Royal Meeker (February 23, 1873 – August 16, 1953[1]) was an American economist, born at Quaker Lake, Susquehanna County, Pennsylvania. He graduated from Iowa State College in 1898, then studied with E.R.A. Seligman at Columbia (Ph.D., 1906) and for a year at the University of Leipzig (1903–04). His dissertation was entitled History of Shipping Subsidies (1905).

From 1906 to 1913, Meeker was a professor of history, economics, and political science at Ursinus College, Collegeville, Pennsylvania and a preceptor and professor of economics at Princeton. He knew Woodrow Wilson, then the president of Princeton, and they served together on New Jersey political boards. Both were associated with the Progressive movement for an active role for government.[2]
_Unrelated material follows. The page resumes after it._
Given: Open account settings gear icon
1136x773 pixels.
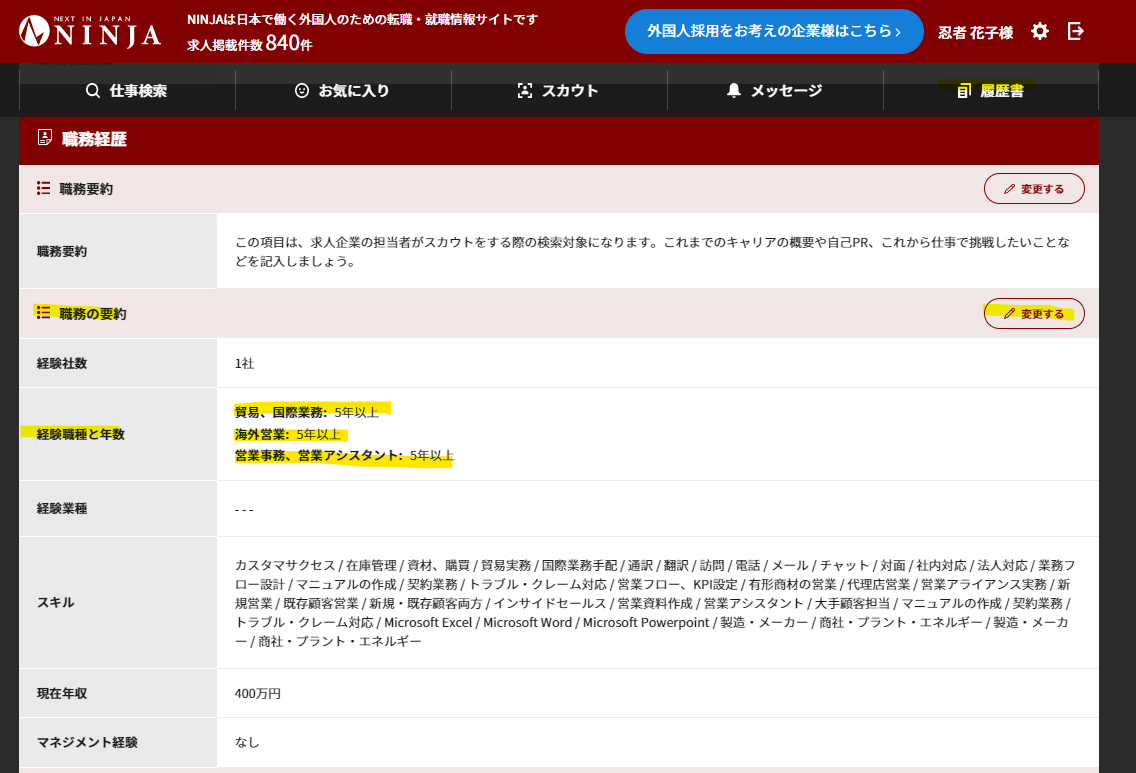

President Wilson appointed Meeker Commissioner of Labor Statistics in 1913. As the commissioner of the Bureau of Labor Statistics, Meeker managed special economic studies during World War I and began its regular publication, the Monthly Labor Review, in 1915.[3] In 1916 he was elected as a Fellow of the American Statistical Association.[4] Meeker resigned from the administration in June 1920 to take up the opportunity to help organize the new International Labour Organization, where he was the Chief of the Scientific Division from 1920 to 1923.[5]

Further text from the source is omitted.